::: Reading passage :::
Exporters suffered too much and a large number are still suffering due to their sourcing and market disability
The pandemic-induced shutdown has cut deep scars through companies with their profits having shrunk largely.
Only manufacturers of essential products such as food, drugs and hygiene products suffered less as they were allowed to continue their operations during the 66-day nationwide shutdown that lasted until the end of May.
On 1 November, a review of the listed companies' updated earnings by the EBL Securities Research reveals that of 227 companies that already posted their April-June results, only 67 saw their profits increasing compared to those a year ago.
Most companies' sponsors directors did not take dividends. Instead, they proposed cash dividends for their general shareholders. But, the amount ranged from 1% to 10% whereas at normal times they offer a lot more dividends.
Most of the companies in April-June experienced degrowth due to shutdown, however, the July-September period witnessed moderate recoveries with increased economic activities, said Mohmmad Asrarul Haque, a research analyst at the brokerage firm.
Following the economic reopening after the shutdown, companies have gradually gained pace in recovery, which was reflected in the July-September reports of more than 120 companies – most of them are either from the financial services sector or multinational manufacturers.
Of them, banks, insurance companies and non-banking financial institutions mostly posted growth in profits compared to the same quarter a year ago, while some manufacturers, especially the multinational ones, also did well.
Banks enjoyed the regulatory relief in terms of addressing nonperforming loans amid the pandemic, also their investments in the capital market are generating better returns following the stock market recovery, said Mohammad Rehan Kabir, senior research associate at EBL Securities covering financial sectors.
The non-bank financial institutions (NBFIs) are in a good position where they do not have to comply with the lending rate ceiling of 9% and they are now getting deposits at a lower rate as the market average rate came way down, he said, adding that capital market return is also helping some NBFIs.
Insurers are posting higher profits as they are compelled to minimise costs under the newly-effective regulatory instructions and industry consensus.
::: Supplied records :::
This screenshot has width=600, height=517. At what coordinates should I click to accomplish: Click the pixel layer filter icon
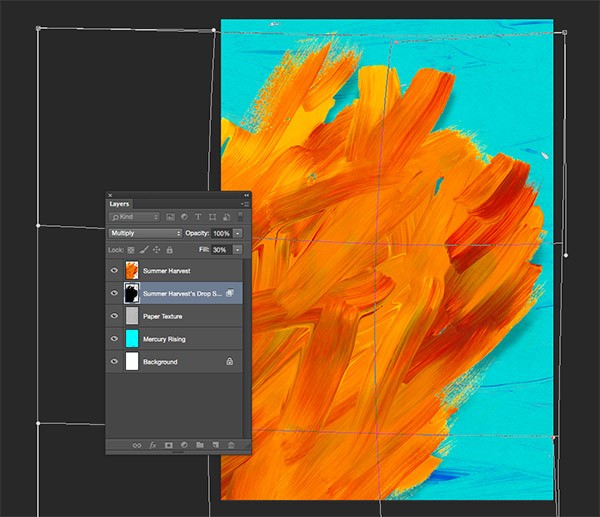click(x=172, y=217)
:::
::: Supplied records :::
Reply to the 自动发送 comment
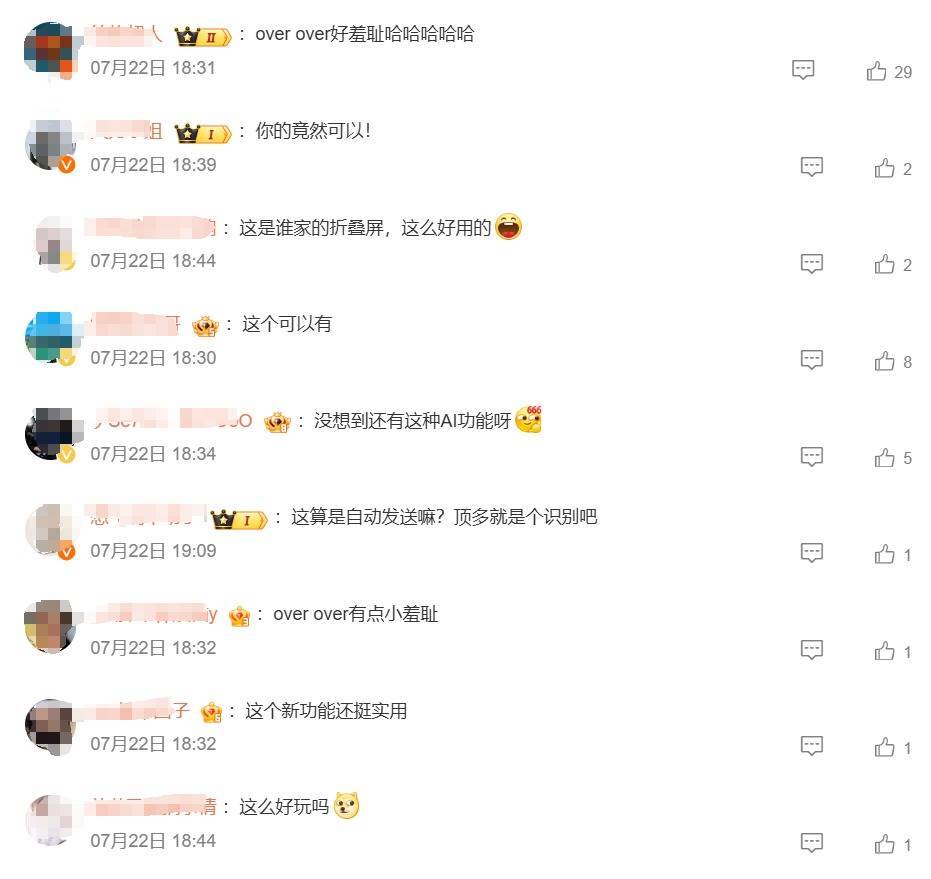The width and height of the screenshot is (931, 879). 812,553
:::
§ Exercise details
In the article above on company earnings during the pandemic shutdown, how many of the 227 companies that posted April-June results saw their profits increase compared to a year earlier?

§ Answer to this task
67 companies.